Elsa contemplait sans frémir le spectacle de son amant tombé à terre, figé dans une posture grotesque. N’avait-elle pas, en secret, attendu cet instant comme une délivrance ? Tout en ressentant au creux du ventre un spasme extrêmement douloureux qui s’étendait progressivement à son estomac, à son sexe, à ses poumons, elle accueillait le rapt de Sahel comme un événement en accord logique avec sa destinée. Le sentiment de sa déroute se trouvait conforté par la scène abominable qui se déroulait devant ses yeux.
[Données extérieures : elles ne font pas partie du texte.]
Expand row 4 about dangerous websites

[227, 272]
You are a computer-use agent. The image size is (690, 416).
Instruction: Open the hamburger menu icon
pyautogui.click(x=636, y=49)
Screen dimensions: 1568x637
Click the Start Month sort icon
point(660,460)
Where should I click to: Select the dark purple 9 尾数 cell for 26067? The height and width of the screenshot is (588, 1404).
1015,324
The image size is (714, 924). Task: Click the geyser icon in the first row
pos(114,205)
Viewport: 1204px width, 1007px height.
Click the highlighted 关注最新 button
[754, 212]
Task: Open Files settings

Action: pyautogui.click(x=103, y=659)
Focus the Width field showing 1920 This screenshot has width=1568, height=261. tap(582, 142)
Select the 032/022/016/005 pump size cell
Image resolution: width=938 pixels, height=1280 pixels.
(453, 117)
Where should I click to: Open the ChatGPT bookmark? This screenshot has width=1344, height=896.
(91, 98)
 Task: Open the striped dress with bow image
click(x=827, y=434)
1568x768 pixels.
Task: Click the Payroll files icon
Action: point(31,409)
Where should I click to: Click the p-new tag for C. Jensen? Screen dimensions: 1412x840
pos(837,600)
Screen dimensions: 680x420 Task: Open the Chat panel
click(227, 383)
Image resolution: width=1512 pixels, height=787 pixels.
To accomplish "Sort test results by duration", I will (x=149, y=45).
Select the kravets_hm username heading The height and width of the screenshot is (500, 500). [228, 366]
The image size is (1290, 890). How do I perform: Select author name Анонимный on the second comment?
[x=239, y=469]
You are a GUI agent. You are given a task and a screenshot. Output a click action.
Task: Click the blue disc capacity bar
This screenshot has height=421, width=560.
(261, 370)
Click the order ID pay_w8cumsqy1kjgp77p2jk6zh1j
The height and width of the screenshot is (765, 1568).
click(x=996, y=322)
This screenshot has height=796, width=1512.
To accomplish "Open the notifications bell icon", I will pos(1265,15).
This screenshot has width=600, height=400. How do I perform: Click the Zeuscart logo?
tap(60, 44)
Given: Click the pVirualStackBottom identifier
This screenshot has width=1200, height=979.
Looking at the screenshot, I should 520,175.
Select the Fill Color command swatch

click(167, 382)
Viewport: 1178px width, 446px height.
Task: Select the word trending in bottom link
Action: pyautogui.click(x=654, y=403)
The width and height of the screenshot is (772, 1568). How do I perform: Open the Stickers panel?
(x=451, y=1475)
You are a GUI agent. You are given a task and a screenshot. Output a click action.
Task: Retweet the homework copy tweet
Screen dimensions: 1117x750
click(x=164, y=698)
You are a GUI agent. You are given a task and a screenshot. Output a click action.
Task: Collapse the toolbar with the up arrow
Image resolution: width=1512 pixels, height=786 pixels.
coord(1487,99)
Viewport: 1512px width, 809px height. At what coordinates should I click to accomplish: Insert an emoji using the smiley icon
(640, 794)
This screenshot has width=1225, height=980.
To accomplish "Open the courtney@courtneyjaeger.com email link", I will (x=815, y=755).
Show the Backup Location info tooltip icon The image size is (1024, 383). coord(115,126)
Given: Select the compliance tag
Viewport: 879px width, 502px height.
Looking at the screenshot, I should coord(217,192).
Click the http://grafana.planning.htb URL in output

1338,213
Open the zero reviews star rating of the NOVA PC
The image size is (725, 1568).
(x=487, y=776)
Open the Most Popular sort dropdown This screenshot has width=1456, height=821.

Les deux policiers enfermant Sahel dans un sac élastique à mailles fines qui épousait les courbes de son corps, fixant des compensateurs de gravité sur les parois satinées, soulevant le paquet à un mètre du sol et le poussant d’une main désinvolte vers la sortie de l’appartement ; sans même se retourner pour vérifier comment Elsa réagissait, tant ils paraissaient certains de sa complicité.
Elle les regarda s’éloigner dans le couloir, consciente de son inaptitude à s’émouvoir. Llapasset avait dû les observer, les guetter durant ces quatre jours, préparant son plan, puis agissant avec les moyens d’un ministre du gouvernement secret. Tarderait-il à apparaître, pour goûter sa vengeance ? Elsa le connaissait trop pour croire qu’il éprouvât un bonheur quelconque à récupérer son bien ; par contre, elle devinait le plaisir intense que lui apporterait le fait de la mater. Il avait une revanche à prendre sur toutes les humiliations qu’elle lui avait fait subir.
Lorsqu’elle referma la porte de l’appartement, la tristesse qu’elle ressentit lui procura une jouissance confuse.